Por Redacción
Ciudad De México, 07 de agosto de 2026.- La Fiscalía General de la República (FGR), ahora encabezada por Ernestina Godoy, detuvo este 7 de agosto de 2026 al exgobernador de Guerrero Ángel Aguirre Rivero. El funcionario es señalado por ocultar evidencia clave, específicamente videos de cámaras de seguridad, en la desaparición de los 43 normalistas de Ayotzinapa. Aguirre está detenido por los delitos de obstrucción de la justicia y desaparición forzada de personas.

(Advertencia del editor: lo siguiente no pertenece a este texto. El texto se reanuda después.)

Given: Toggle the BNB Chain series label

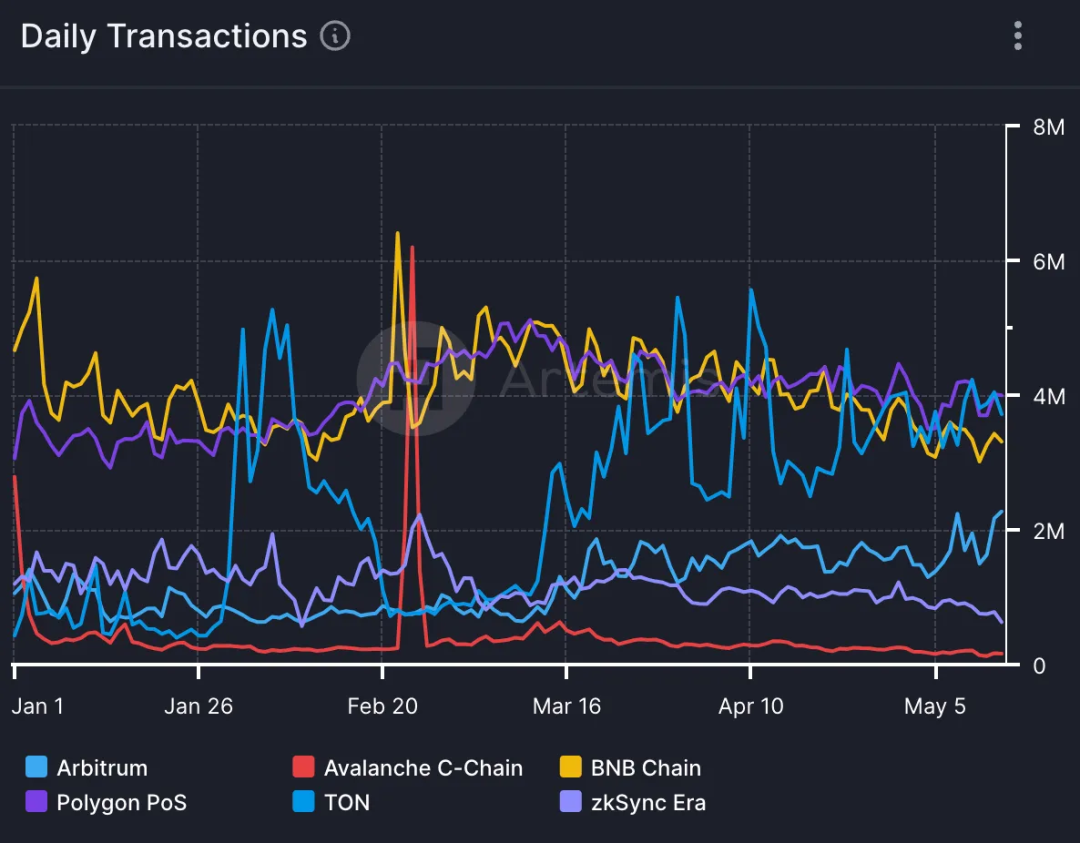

La FGR señala a Aguirre de ordenar “una operación dolosa y deliberadamente estructurada desde la cúpula del poder”. Según la investigación, en enero de 2026 apareció un testigo colaborador que confirmó la existencia de las grabaciones y la presunta sustracción de las mismas, ordenada por funcionarios estatales. Posteriormente, en mayo pasado, un segundo testigo protegido indicó que el exgobernador ordenó expresamente desaparecer la evidencia grabada desde las cámaras de seguridad del Palacio de Justicia de Iguala.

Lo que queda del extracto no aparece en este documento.